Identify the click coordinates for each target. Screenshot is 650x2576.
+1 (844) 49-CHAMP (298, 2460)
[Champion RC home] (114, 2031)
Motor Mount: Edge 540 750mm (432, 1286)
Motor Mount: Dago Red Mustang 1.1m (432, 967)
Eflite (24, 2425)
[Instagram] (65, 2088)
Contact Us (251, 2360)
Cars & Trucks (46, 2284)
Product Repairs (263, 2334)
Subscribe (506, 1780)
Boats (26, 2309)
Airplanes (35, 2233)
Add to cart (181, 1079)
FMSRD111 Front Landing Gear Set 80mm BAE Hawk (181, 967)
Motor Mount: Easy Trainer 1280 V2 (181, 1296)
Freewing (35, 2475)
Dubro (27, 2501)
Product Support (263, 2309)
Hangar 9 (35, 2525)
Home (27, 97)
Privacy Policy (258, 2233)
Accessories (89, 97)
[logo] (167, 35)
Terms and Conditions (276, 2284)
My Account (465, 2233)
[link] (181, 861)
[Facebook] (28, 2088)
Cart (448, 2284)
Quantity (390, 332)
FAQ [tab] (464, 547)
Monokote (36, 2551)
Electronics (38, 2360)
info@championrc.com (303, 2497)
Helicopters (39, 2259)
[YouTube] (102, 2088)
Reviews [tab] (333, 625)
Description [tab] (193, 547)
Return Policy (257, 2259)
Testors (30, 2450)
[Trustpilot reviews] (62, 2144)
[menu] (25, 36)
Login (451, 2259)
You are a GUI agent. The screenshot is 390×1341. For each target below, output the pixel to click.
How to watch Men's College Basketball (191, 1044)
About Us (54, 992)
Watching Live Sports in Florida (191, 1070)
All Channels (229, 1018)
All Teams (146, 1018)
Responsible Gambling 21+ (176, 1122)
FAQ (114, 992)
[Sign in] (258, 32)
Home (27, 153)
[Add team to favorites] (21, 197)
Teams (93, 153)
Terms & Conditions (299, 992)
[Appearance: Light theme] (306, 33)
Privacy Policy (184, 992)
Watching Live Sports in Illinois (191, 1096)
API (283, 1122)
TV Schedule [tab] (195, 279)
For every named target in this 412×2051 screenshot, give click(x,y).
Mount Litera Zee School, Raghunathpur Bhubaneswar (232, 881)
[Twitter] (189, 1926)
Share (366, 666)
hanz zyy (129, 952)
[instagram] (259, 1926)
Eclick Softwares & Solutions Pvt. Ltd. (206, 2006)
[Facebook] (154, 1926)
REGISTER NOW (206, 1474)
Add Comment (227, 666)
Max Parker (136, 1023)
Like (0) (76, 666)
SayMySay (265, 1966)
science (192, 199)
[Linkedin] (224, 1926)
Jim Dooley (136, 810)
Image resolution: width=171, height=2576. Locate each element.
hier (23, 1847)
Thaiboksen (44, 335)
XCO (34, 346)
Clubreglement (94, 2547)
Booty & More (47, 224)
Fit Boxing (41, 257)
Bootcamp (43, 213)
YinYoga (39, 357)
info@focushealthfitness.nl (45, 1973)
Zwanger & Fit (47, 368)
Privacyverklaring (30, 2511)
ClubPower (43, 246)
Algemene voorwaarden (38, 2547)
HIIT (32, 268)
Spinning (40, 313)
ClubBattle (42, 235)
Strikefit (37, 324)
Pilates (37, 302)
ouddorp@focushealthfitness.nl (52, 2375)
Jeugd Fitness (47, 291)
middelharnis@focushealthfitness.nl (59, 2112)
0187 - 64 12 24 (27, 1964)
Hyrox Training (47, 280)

• [Task details]
Nothing in the listing may be changed; retype it all exactly.

• [Task solution]
Identify the click coordinates for each target. Screenshot is 650x2576.
+1 (844) 49-CHAMP (298, 2460)
[Champion RC home] (114, 2031)
Motor Mount: Edge 540 750mm (432, 1286)
Motor Mount: Dago Red Mustang 1.1m (432, 967)
Eflite (24, 2425)
[Instagram] (65, 2088)
Contact Us (251, 2360)
Cars & Trucks (46, 2284)
Product Repairs (263, 2334)
Subscribe (506, 1780)
Boats (26, 2309)
Airplanes (35, 2233)
Add to cart (181, 1079)
FMSRD111 Front Landing Gear Set 80mm BAE Hawk (181, 967)
Motor Mount: Easy Trainer 1280 V2 (181, 1296)
Freewing (35, 2475)
Dubro (27, 2501)
Product Support (263, 2309)
Hangar 9 (35, 2525)
Home (27, 97)
Privacy Policy (258, 2233)
Accessories (89, 97)
[logo] (167, 35)
Terms and Conditions (276, 2284)
My Account (465, 2233)
[link] (181, 861)
[Facebook] (28, 2088)
Cart (448, 2284)
Quantity (390, 332)
FAQ [tab] (464, 547)
Monokote (36, 2551)
Electronics (38, 2360)
info@championrc.com (303, 2497)
Helicopters (39, 2259)
[YouTube] (102, 2088)
Reviews [tab] (333, 625)
Description [tab] (193, 547)
Return Policy (257, 2259)
Testors (30, 2450)
[Trustpilot reviews] (62, 2144)
[menu] (25, 36)
Login (451, 2259)
You are a GUI agent. The screenshot is 390×1341. For each target below, output the pixel to click.
How to watch Men's College Basketball (191, 1044)
About Us (54, 992)
Watching Live Sports in Florida (191, 1070)
All Channels (229, 1018)
All Teams (146, 1018)
Responsible Gambling 21+ (176, 1122)
FAQ (114, 992)
[Sign in] (258, 32)
Home (27, 153)
[Add team to favorites] (21, 197)
Teams (93, 153)
Terms & Conditions (299, 992)
[Appearance: Light theme] (306, 33)
Privacy Policy (184, 992)
Watching Live Sports in Illinois (191, 1096)
API (283, 1122)
TV Schedule [tab] (195, 279)
For every named target in this 412×2051 screenshot, give click(x,y).
Mount Litera Zee School, Raghunathpur Bhubaneswar (232, 881)
[Twitter] (189, 1926)
Share (366, 666)
hanz zyy (129, 952)
[instagram] (259, 1926)
Eclick Softwares & Solutions Pvt. Ltd. (206, 2006)
[Facebook] (154, 1926)
REGISTER NOW (206, 1474)
Add Comment (227, 666)
Max Parker (136, 1023)
Like (0) (76, 666)
SayMySay (265, 1966)
science (192, 199)
[Linkedin] (224, 1926)
Jim Dooley (136, 810)
Image resolution: width=171, height=2576. Locate each element.
hier (23, 1847)
Thaiboksen (44, 335)
XCO (34, 346)
Clubreglement (94, 2547)
Booty & More (47, 224)
Fit Boxing (41, 257)
Bootcamp (43, 213)
YinYoga (39, 357)
info@focushealthfitness.nl (45, 1973)
Zwanger & Fit (47, 368)
Privacyverklaring (30, 2511)
ClubPower (43, 246)
Algemene voorwaarden (38, 2547)
HIIT (32, 268)
Spinning (40, 313)
ClubBattle (42, 235)
Strikefit (37, 324)
Pilates (37, 302)
ouddorp@focushealthfitness.nl (52, 2375)
Jeugd Fitness (47, 291)
middelharnis@focushealthfitness.nl (59, 2112)
0187 - 64 12 24 (27, 1964)
Hyrox Training (47, 280)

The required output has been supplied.